Dunbar (Catch-22)

From Wikipedia, the free encyclopedia

Dunbar is a fictional character in Joseph Heller's novel Catch-22.

Dunbar's chief goal is to prolong his life to whatever extent possible. In this respect, he and Yossarian are quite similar, and so they make fast friends:

"How is Lieutenant Dunbar?" he (the Chaplain) asked as last.
"As good as they go," Yossarian assured him. "A true prince. One of the finest, least dedicated men in the whole world."

However, Dunbar's method for his life's prolongation is vastly different from Yossarian's: Dunbar theorizes that if he occupies his time with only the most boring or unpleasant tasks, his life will seem much longer.

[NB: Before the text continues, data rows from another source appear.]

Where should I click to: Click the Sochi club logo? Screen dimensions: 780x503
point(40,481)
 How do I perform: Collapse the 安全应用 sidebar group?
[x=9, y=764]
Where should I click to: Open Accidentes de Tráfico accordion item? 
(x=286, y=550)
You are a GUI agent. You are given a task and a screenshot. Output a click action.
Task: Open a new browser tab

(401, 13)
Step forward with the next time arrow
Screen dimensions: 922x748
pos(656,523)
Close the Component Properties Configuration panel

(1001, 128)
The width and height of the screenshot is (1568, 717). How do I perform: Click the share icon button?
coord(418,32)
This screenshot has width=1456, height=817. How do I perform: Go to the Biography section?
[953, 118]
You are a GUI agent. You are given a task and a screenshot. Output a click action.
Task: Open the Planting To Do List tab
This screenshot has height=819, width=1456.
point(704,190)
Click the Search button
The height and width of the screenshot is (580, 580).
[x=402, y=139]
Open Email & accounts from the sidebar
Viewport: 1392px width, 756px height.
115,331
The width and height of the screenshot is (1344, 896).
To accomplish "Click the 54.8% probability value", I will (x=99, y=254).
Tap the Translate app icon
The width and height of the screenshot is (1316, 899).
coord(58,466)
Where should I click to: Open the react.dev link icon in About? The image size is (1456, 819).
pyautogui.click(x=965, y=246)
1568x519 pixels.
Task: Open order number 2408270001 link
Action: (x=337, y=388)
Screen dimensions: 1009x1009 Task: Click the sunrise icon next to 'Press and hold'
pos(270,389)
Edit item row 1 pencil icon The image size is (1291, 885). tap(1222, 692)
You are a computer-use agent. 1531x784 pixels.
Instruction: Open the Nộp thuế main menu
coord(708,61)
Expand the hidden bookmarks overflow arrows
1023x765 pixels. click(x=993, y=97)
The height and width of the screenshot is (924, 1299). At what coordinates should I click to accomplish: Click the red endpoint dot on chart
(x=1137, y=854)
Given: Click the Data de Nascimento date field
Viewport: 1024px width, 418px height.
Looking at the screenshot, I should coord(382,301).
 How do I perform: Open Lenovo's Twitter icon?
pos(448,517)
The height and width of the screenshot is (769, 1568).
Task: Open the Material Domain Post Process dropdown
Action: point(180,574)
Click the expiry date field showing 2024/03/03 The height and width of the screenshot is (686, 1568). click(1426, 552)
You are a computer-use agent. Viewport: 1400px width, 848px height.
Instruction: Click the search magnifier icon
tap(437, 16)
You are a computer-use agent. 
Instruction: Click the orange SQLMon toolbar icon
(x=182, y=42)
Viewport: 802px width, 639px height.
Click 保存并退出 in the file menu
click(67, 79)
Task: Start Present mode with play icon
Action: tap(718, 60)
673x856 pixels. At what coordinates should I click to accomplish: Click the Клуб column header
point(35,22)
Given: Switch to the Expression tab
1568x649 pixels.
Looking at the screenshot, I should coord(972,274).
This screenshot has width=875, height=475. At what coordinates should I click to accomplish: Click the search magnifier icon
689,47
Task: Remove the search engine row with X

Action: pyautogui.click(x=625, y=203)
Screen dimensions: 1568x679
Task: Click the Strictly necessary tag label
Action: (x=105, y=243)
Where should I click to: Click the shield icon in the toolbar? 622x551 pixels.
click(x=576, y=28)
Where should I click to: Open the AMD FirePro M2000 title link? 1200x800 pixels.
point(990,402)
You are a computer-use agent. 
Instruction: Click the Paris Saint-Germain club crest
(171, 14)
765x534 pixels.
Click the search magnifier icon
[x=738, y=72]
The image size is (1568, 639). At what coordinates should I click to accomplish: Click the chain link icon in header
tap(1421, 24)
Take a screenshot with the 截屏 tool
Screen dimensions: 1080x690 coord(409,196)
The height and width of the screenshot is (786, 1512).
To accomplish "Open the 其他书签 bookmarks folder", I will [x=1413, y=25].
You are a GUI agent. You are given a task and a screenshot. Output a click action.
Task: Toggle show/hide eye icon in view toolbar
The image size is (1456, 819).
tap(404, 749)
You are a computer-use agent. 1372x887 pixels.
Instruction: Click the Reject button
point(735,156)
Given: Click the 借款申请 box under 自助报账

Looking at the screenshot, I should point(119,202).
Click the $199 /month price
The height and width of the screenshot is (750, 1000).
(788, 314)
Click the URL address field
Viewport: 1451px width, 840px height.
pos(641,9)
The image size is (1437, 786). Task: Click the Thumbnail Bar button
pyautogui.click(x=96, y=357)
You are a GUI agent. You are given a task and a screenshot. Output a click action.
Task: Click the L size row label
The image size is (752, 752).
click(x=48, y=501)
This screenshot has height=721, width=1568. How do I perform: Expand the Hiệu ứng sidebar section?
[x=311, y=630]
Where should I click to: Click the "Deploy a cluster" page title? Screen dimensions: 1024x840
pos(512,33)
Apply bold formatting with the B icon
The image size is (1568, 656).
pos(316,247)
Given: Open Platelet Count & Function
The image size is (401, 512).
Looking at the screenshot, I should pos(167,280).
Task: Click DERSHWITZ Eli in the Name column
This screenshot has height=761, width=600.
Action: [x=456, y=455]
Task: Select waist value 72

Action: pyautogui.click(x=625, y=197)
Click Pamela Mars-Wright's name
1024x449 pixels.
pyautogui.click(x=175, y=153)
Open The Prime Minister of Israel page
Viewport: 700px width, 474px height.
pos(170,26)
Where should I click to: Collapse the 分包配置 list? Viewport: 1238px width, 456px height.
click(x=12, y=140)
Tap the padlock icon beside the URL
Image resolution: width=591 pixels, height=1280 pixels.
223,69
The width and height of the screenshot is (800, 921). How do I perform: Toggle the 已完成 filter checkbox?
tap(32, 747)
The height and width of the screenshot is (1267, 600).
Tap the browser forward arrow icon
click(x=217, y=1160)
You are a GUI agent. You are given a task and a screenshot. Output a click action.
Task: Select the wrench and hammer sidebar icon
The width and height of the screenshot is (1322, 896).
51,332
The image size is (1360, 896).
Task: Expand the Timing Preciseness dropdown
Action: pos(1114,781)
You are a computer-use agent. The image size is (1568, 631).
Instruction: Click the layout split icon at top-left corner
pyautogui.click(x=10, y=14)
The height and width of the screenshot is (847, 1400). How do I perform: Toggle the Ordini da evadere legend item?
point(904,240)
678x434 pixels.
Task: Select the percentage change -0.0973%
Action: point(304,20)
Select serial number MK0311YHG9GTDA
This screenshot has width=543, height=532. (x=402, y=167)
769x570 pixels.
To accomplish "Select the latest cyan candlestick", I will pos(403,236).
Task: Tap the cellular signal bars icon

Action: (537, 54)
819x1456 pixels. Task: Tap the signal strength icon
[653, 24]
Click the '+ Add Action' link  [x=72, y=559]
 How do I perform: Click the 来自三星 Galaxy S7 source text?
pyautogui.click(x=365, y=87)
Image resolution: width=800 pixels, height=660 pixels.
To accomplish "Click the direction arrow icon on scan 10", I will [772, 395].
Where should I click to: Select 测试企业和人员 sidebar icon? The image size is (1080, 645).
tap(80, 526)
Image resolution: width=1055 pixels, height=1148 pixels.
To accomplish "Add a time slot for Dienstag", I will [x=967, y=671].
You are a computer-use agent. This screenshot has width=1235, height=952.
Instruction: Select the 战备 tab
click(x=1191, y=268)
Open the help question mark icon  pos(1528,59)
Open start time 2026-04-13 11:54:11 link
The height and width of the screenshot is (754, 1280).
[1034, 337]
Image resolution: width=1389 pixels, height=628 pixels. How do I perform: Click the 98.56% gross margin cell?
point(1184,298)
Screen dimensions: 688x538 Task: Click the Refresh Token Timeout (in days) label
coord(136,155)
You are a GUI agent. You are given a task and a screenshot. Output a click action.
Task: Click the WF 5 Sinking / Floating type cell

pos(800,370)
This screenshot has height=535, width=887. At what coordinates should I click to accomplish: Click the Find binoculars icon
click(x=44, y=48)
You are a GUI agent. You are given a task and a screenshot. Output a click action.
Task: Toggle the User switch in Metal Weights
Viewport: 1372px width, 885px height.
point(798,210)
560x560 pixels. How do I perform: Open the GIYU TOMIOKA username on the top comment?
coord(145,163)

"Do you now how long a year takes when it's going away?" Dunbar repeated to Clevinger. "This long." He snapped his fingers. "A second ago you were stepping into college with your lungs full of fresh air. Today you're an old man."
"Old? I'm not old"
"You're inches away from death every time you go on a mission. How much older can you be at your age? A half minute before that you were stepping into high school, and an unhooked brassiere was as close as you ever hoped to get to Paradise. Only a fifth of a second before that you were a small kid with a ten-week summer vacation that lasted a hundred thousand years and still ended too soon. Zip! They go rocketing by so fast. How the hell else are you ever going to slow time down?" Dunbar was almost angry when he finished.
"Well, maybe it is true," Clevinger conceded unwillingly in a subdued tone. "Maybe a long life does have to be filled with many unpleasant conditions if it's to seem long. But in that event, who wants one?"
"I do," Dunbar told him.
"Why?" Clevinger asked.
"What else is there?"


[edit] Hospital

At the beginning of novel, Dunbar is in squadron's hospital along with Yossarian, but unlike Yossarian, who has a convenient liver complaint, Dunbar has "to keep falling down on his face" in order to stay in hospital. When the mysterious Soldier in White dies Dunbar accuses The Texan of murder. Though Dunbar, like all the other patients, finds the Soldier in White disconcerting, it is not until the Soldier in White reappears in the hospital during a later admission, that Dunbar goes insane and he is eventually "disappeared" in order to preserve morale in the squadron. The disappearance occurs immediately after Dunbar claims that there is nobody inside the Soldier in White after peering inside the soldier's bandaged mouth.